[Appraisal of postoperative transcatheter arterial chemoembolization (TACE) for prevention and treatment of hepatocellular carcinoma recurrence]

Zhonghua Zhong Liu Za Zhi. 2000 Jul;22(4):315-7.
[Article in Chinese]

Abstract

Objective: To evaluate the effect of postoperative TACE for prevention and treatment of hepatocellular carcinoma (HCC) recurrence after radical resection.

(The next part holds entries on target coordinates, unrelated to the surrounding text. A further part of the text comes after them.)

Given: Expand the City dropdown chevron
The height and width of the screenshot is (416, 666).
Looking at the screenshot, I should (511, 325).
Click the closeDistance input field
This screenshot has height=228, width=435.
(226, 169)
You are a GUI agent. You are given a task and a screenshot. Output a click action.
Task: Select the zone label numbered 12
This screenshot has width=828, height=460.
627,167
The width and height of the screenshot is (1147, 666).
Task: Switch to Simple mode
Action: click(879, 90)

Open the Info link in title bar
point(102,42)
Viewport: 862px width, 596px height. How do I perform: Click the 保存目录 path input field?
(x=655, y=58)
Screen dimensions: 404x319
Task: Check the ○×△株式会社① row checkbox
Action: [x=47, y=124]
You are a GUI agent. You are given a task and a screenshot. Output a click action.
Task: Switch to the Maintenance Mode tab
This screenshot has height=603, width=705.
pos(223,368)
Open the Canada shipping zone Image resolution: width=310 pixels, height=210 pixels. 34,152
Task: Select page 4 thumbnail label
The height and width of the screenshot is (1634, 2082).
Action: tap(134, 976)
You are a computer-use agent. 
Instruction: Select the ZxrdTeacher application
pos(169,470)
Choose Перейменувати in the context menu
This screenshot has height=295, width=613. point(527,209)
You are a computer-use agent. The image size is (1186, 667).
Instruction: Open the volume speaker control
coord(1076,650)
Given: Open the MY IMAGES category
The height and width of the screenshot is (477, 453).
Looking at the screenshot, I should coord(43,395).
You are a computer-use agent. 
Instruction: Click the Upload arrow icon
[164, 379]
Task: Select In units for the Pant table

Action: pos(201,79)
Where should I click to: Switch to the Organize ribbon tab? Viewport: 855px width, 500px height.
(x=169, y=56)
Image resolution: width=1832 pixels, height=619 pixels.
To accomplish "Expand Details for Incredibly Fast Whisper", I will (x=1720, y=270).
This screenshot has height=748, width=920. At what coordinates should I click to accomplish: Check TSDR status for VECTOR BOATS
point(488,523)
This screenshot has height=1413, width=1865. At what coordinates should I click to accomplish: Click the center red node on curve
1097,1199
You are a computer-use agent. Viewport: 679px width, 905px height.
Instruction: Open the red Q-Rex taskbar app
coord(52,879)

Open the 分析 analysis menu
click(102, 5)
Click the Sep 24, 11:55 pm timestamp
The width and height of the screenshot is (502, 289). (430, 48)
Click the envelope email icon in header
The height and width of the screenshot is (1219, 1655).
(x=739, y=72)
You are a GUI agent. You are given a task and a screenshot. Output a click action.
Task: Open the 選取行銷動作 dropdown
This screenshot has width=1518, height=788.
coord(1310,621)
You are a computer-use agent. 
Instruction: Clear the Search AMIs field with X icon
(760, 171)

Methods: From Jan. 1995 through March 1998, 109 HCC patients after radical resection were followed up with serum AFP, liver US and CT, chest X-ray film, hepatic artery angiography, etc. They were divided into 2 groups. Patients in group A (n = 68) with no residual tumor were given prophylactic TACE treatment, 1-2 times at the second and fifth month after operation. Patients in group B (n = 41) with residual tumor left were treated with regular TACE, once every 2 months. The 2 groups of patients were followed up for 6-45 months after operation.

Results: In group A, the real curative resection rate was 62.4%. Tumor recurrence was found in 10 of the 68 patients, with a total recurrence rate of 14.7% within 3 years after radical resection. The 1-, 2-, and 3-year cumulative recurrence rate was 7.4%, 13.2% and 14.7%, respectively. The 1-, 2-, and 3-year survival rate was 100%, 93.4% and 85.7%, respectively, while that in group B was 78.1%, 57.7% and 57.7%, respectively. The differences between the 2 groups of patients were statistically significant. The predictive pathological factors hampering completeness of tumor resection were: tumor size > 5 cm, more than 2 tumor nodules, the presence of satellite nodules, tumor with partial or without encapsulation and tumor thrombus in portal vein. Hepatic artery angiography with LP-CT and maintenance of high serum AFP level were the most sensitive methods for detecting residual tumor after operation.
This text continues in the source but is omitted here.